All hearings take place in public, usually close to where the complaint arose, or to where the lawyer practises. Judge Clarkson said many people were probably unaware that lawyer members of the Tribunal gave up a substantial amount of their time every year to hear complex cases free of charge.
“They do so as a contribution to their profession and the upholding of professional standards. I should also add that the Tribunal is fortunate to have a panel of very competent and diligent lay members, who bring a wide range of skills to the process, and that the working relationship between them and lawyer members is very successful.”
Judge Clarkson believes enough is being done to protect the public against disreputable and fraudulent lawyers.
“As far as I can gauge, from my position in the process, yes. There is a robust complaints system, strict compliance provisions for the handling of client money, audits, and mandatory reporting by other lawyers.”
But are errant lawyers dealt with in a timely and expeditious manner? It is a question that exercises Judge Clarkson’s mind.
“From the point where it reaches us, I can say that we do our very best to manage files firmly and get them to hearing as soon as we possibly can within the parameters of ensuring natural justice.
“But there is a huge backlog in the Legal Complaints Review Office – that can mean we are hamstrung until the review there is completed. If a lawyer seeks a review of whether the charges are properly laid, this can take many months.
“I certainly do not blame that office which has been overworked almost from the outset. I don’t think anything like the number of cases they have was ever contemplated or they would have been set up differently.”
Judge Clarkson’s comments about the LCRO, which was established in 2008, were echoed by outgoing LCRO Hanneke Bouchier in her annual report last year.

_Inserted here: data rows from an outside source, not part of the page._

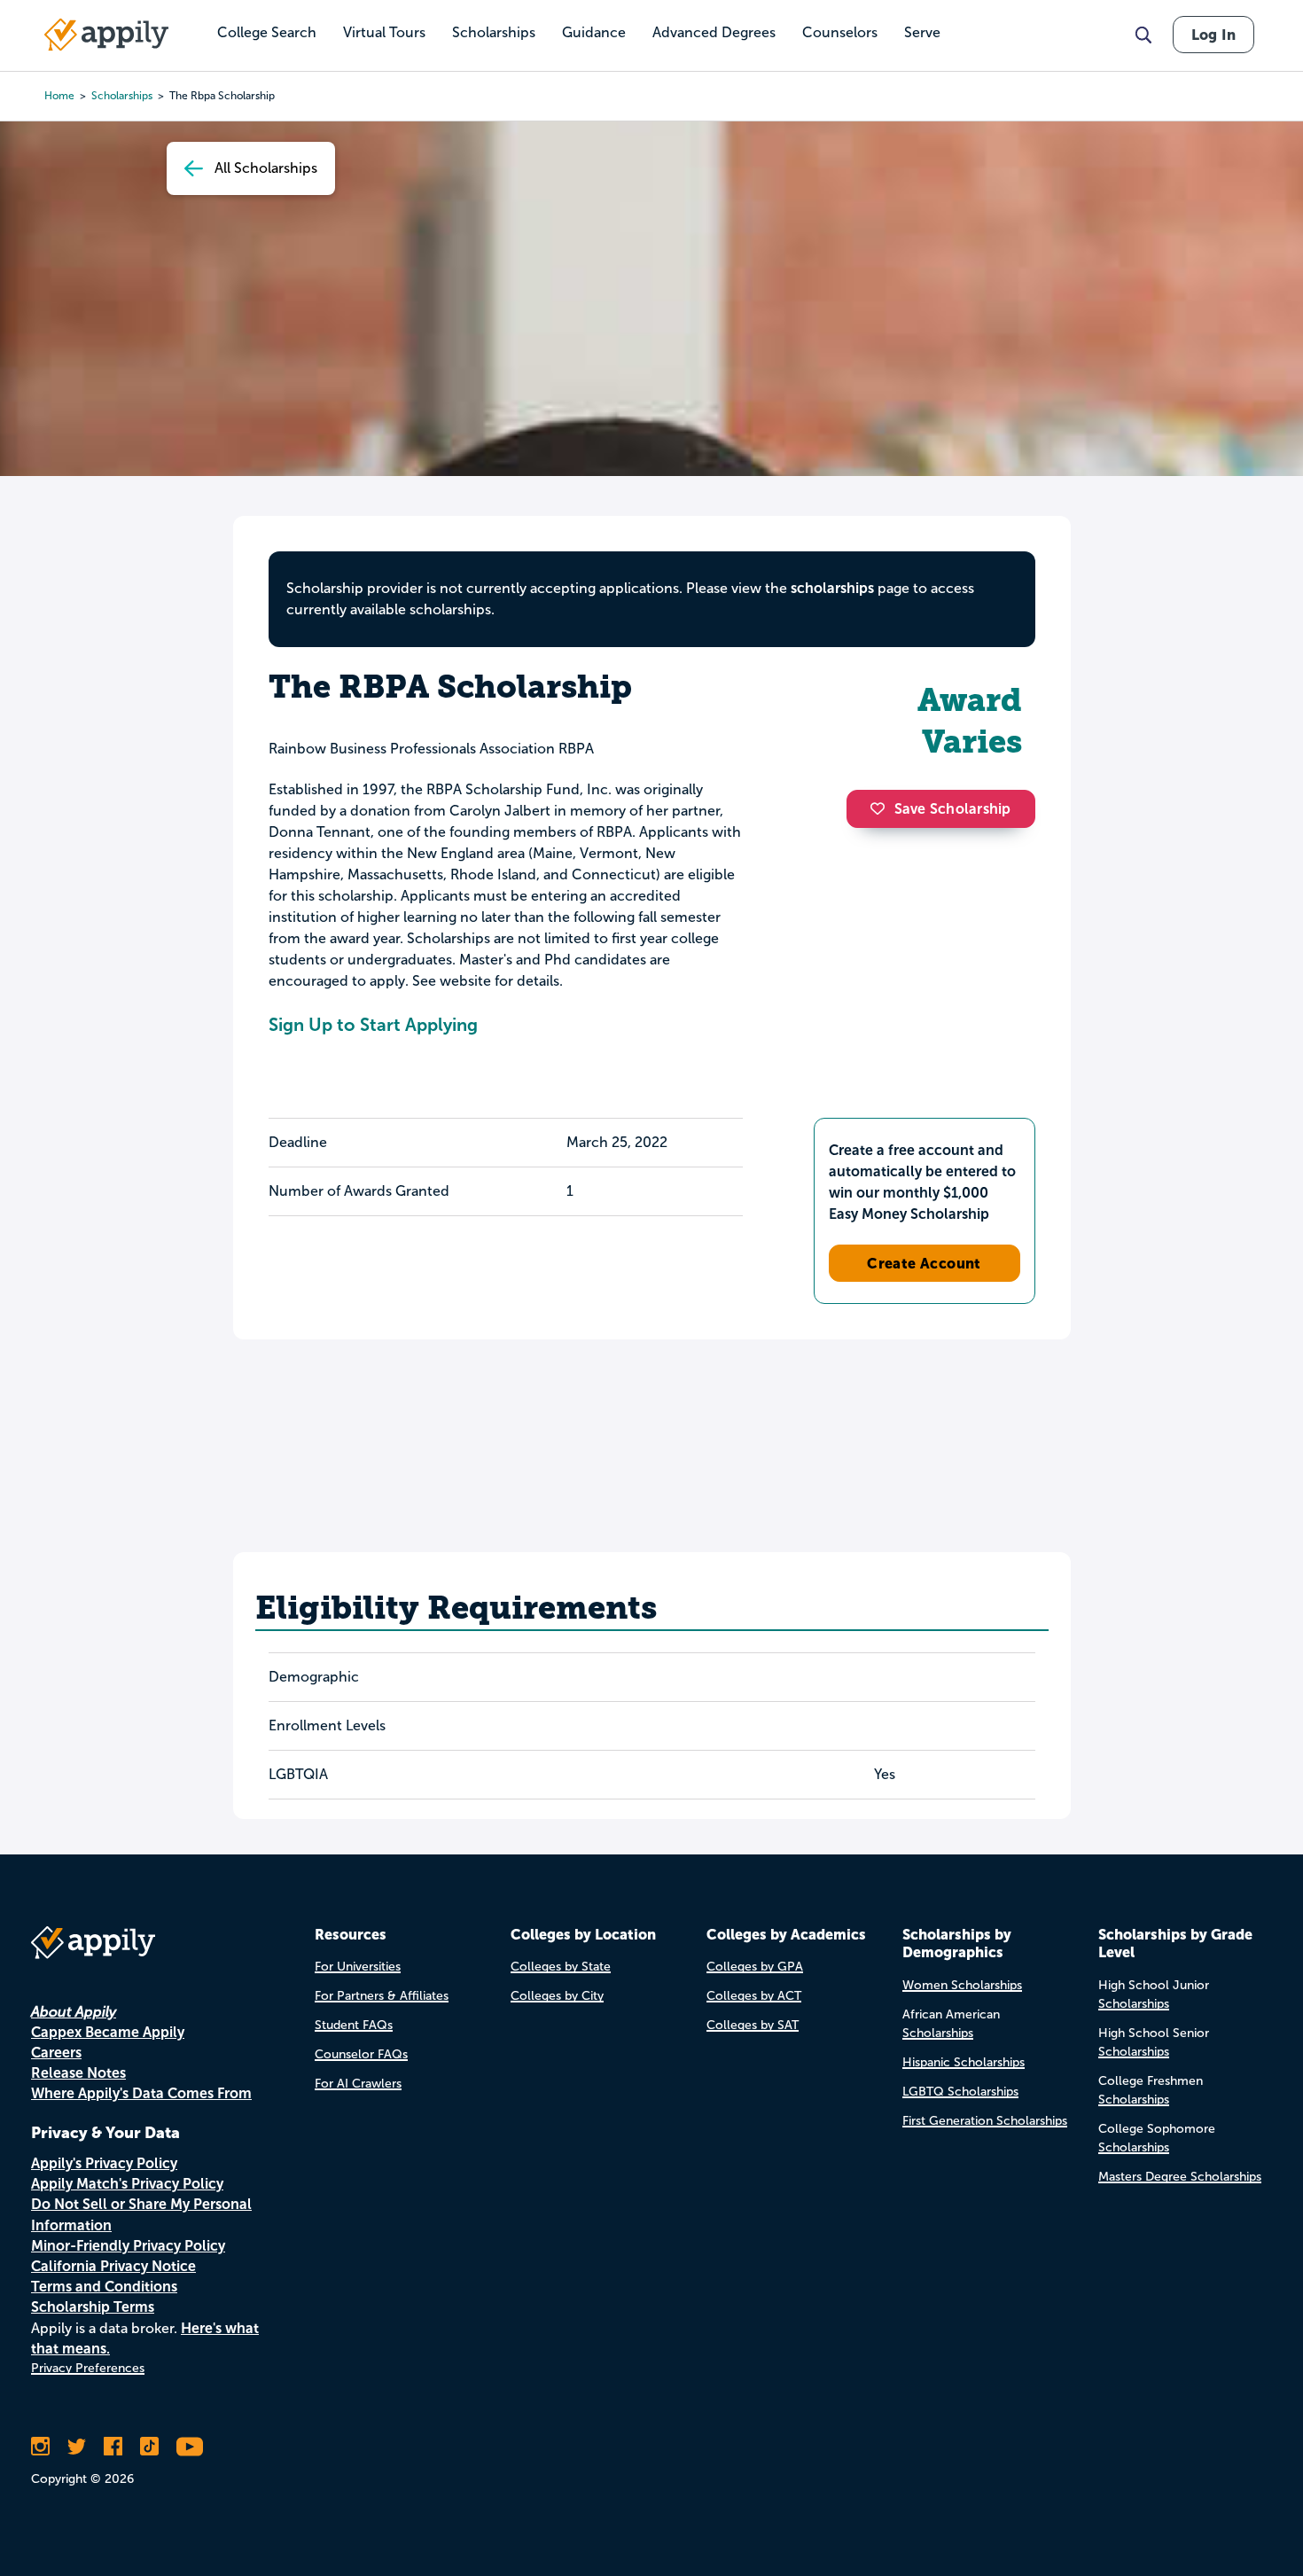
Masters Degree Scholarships (1179, 2176)
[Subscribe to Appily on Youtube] (189, 2446)
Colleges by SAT (752, 2025)
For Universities (358, 1966)
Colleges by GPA (754, 1966)
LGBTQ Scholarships (960, 2091)
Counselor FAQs (361, 2054)
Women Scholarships (962, 1985)
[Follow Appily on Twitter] (76, 2446)
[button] (881, 808)
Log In (1213, 35)
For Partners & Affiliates (382, 1995)
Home (59, 96)
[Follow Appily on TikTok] (149, 2446)
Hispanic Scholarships (963, 2062)
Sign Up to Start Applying (373, 1024)
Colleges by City (557, 1995)
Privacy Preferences (87, 2368)
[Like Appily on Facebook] (113, 2446)
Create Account (924, 1263)
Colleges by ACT (753, 1995)
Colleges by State (561, 1966)
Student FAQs (354, 2025)
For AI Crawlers (358, 2083)
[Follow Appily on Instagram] (40, 2446)
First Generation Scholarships (984, 2120)
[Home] (106, 34)
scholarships (121, 96)
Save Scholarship (952, 808)
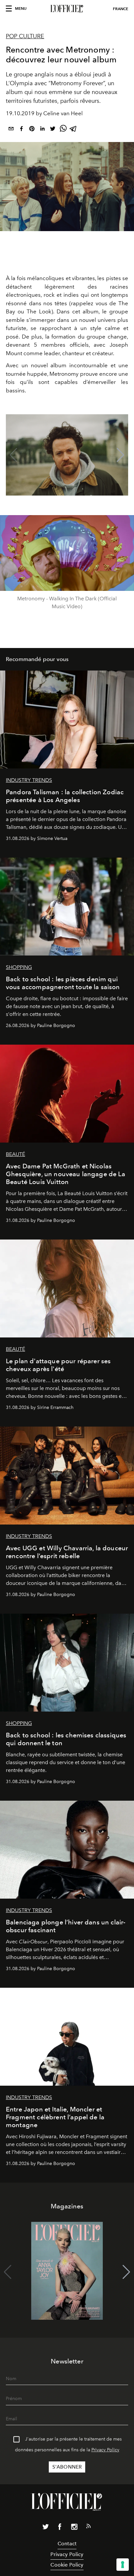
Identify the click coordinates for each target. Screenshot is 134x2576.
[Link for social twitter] (45, 2528)
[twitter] (52, 129)
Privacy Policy (105, 2450)
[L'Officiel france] (67, 9)
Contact (67, 2543)
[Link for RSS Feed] (88, 2527)
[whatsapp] (63, 129)
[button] (120, 455)
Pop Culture (25, 36)
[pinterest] (32, 129)
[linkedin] (42, 129)
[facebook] (21, 129)
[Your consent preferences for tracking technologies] (122, 2564)
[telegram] (73, 129)
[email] (11, 129)
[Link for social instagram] (74, 2528)
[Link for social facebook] (60, 2528)
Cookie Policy (66, 2565)
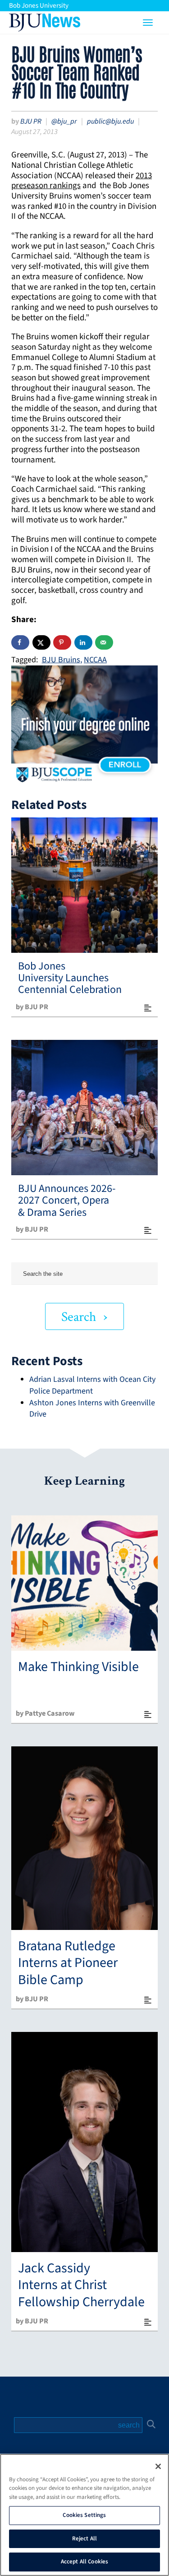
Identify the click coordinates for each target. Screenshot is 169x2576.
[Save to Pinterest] (62, 642)
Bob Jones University (39, 5)
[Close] (158, 2466)
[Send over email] (104, 642)
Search (78, 1317)
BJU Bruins (61, 659)
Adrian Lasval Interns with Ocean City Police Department (92, 1385)
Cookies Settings (84, 2515)
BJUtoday (44, 20)
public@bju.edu (110, 121)
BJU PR (30, 121)
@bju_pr (64, 121)
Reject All (84, 2538)
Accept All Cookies (84, 2562)
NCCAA (95, 659)
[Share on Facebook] (20, 642)
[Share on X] (41, 642)
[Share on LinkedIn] (83, 642)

Her Honour noted, “The increasing backlog of work continues to be the major concern and there is an urgent need to address these current difficulties.”
Judge Clarkson says another problem facing the tribunal is that lawyers “are good at delay.”
“Some will take every preliminary point we rule on to the High Court on appeal, or apply for judicial review of these or other decisions, including the decision to prosecute to us. Some practitioners have gone as far as the Supreme Court and you can imagine how long that takes!
“However, over the last year or so very helpful decisions have been given by High Court judges to the effect that the disciplinary process at Tribunal level ought to be able to get on and be completed before these sorts of reviews occur.
“Hopefully this will mean we can now just hear cases in a straightforward way, which will still enable the lawyer or Law Society to appeal later if dissatisfied.”
Judge Clarkson says she and her deputy, retired judge Bernard Kendall, are committed to resolving cases in an expeditious manner.
“The complainants and lawyers deserve this, but I should add that because most lawyers engage very senior lawyers to represent them, who in turn are heavily committed with fixtures, and we have to assemble a panel of five members at times when the lawyers are available, allocating hearings is a mission.”
So does Judge Clarkson see any room for improvement in the way in which the Tribunal functions or a need to have more powers?
“I would like the quasi-inquisitorial role, which is inherent in the public protection role, to be reinforced by specific power to call our own evidence. This could include the ability to call medical or psychological evidence where required. Most practitioners are helpful in providing this, but not all.
“I also think the ability to adopt a more flexible approach to situations where impairment or incompetence rather than bad intent is the concern, would be helpful. I understand this is the model in medical disciplinary matters.”
The annual reports of the tribunal and the LCRO for the year ending 30 June 2014 are expected to be released soon.
For legal practitioners and the public alike they should make for interesting reading.